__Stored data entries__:

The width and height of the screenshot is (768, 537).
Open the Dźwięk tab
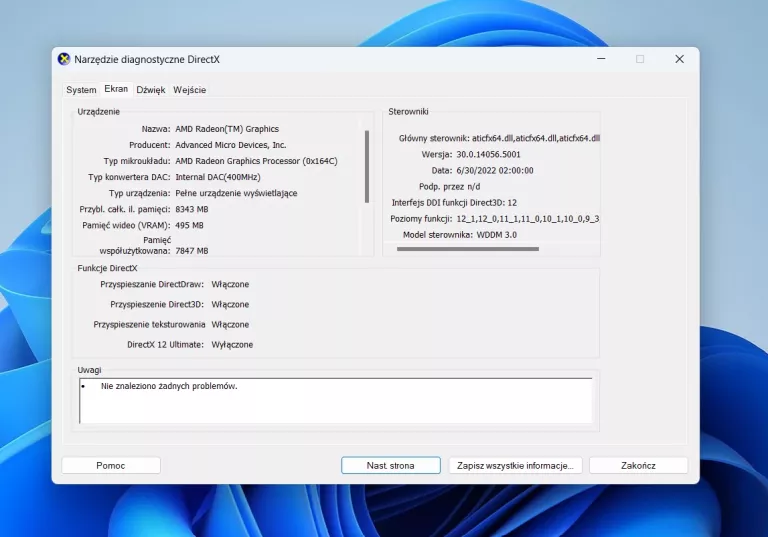click(151, 90)
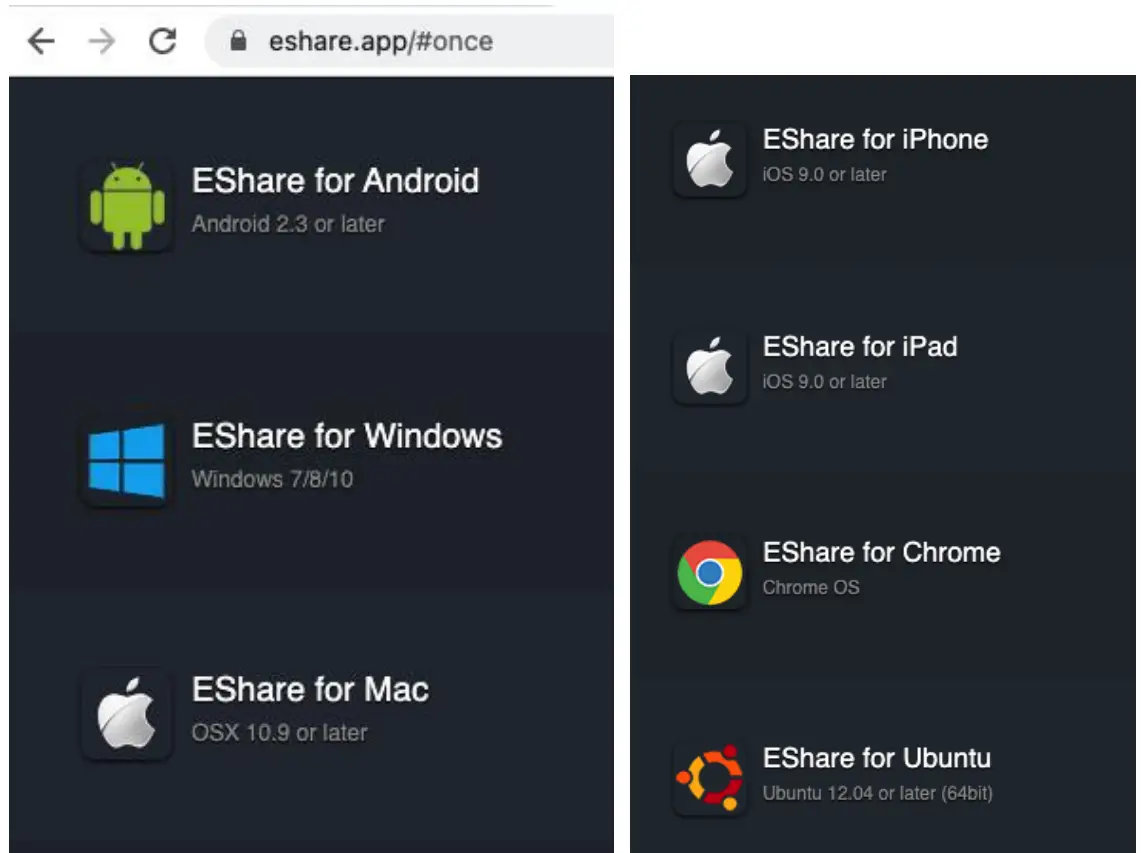
Task: Click the EShare for Chrome text label
Action: point(881,552)
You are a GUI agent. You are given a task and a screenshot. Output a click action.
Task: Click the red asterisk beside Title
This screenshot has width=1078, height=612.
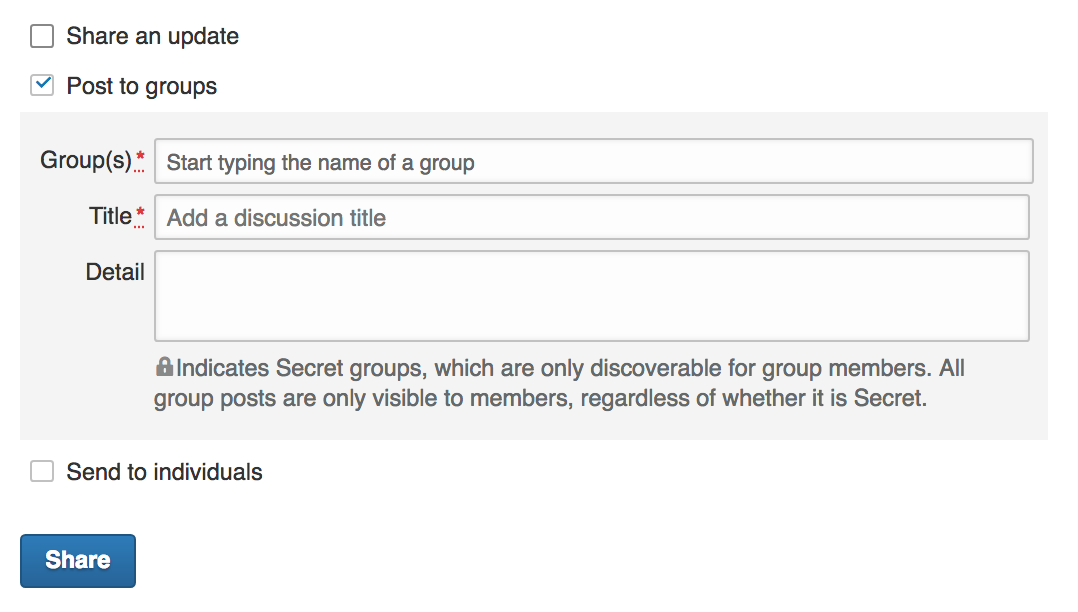[140, 215]
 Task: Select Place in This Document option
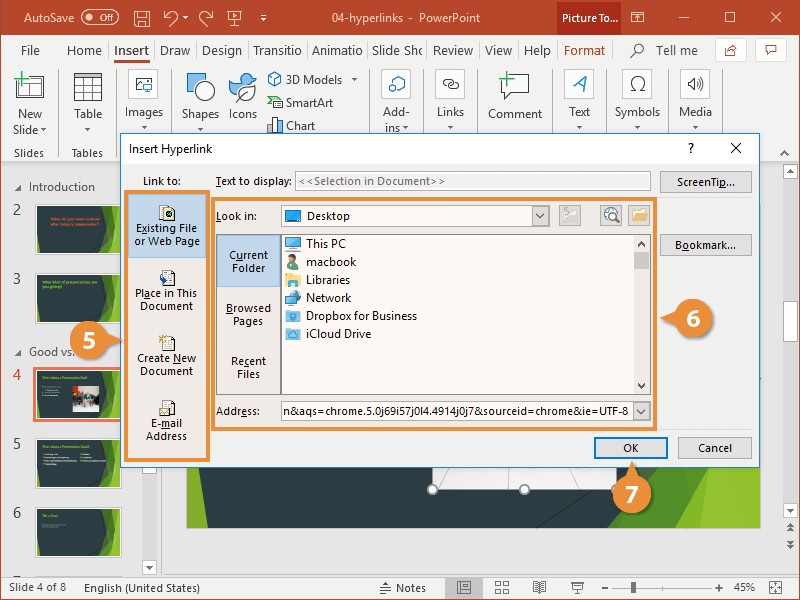pos(166,291)
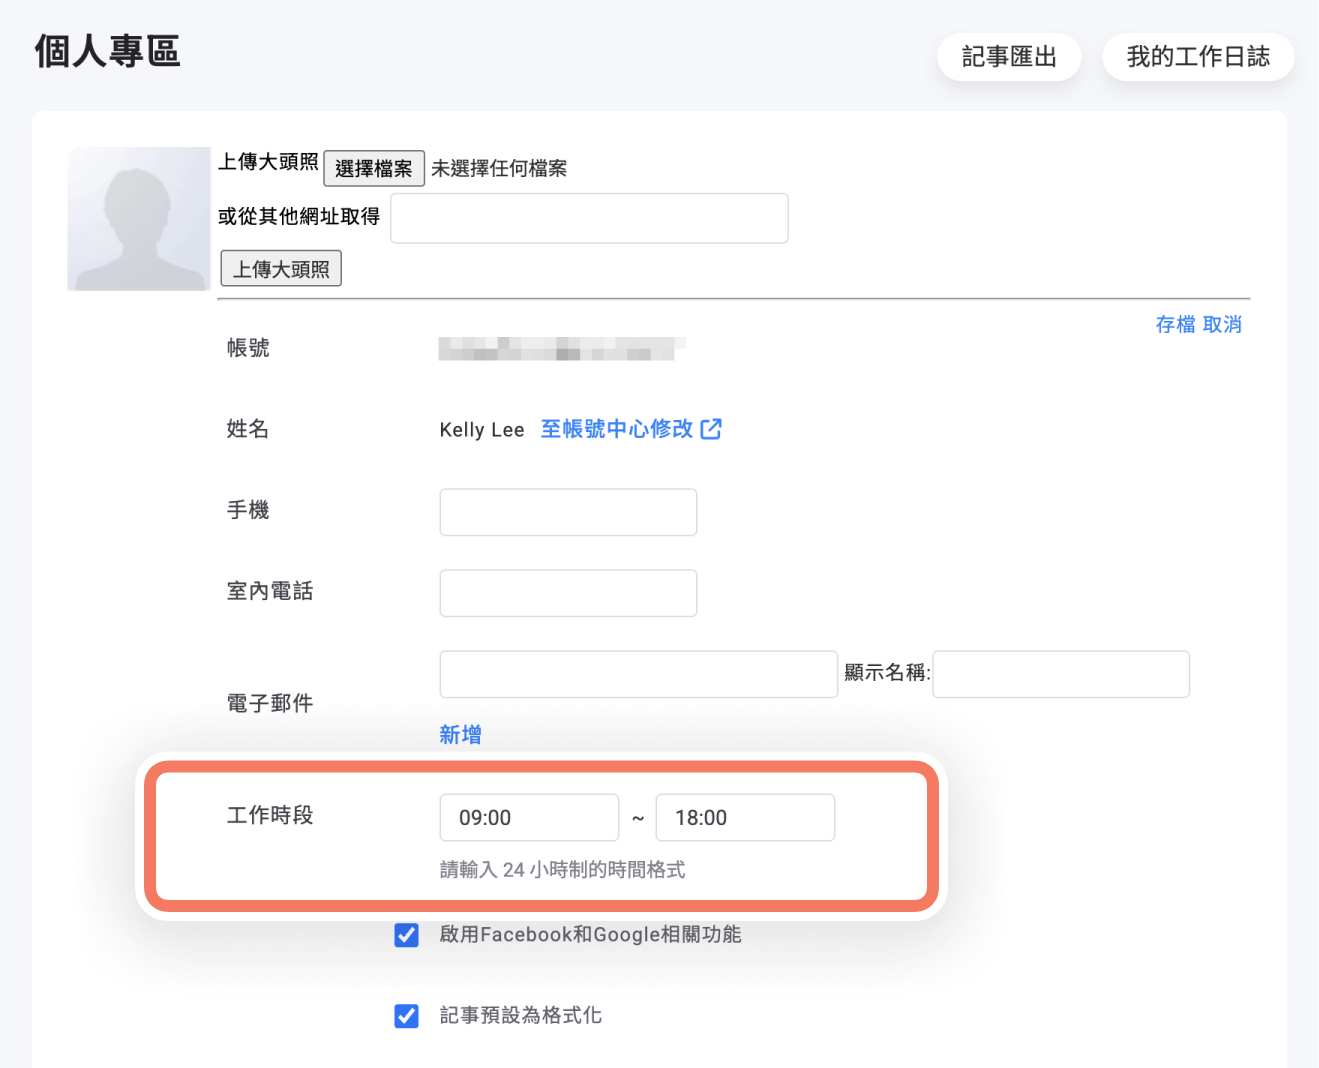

__Assignment__:
Reproduce all the data as it stands. The pictures are not part of the copy.

__Answer box__:
The width and height of the screenshot is (768, 537).
Open the Dźwięk tab
click(151, 90)
Task: Click the EShare for Chrome text label
Action: point(881,552)
You are a GUI agent. You are given a task and a screenshot. Output a click action.
Task: Click the red asterisk beside Title
This screenshot has width=1078, height=612.
[140, 215]
 Task: Select Place in This Document option
pos(166,291)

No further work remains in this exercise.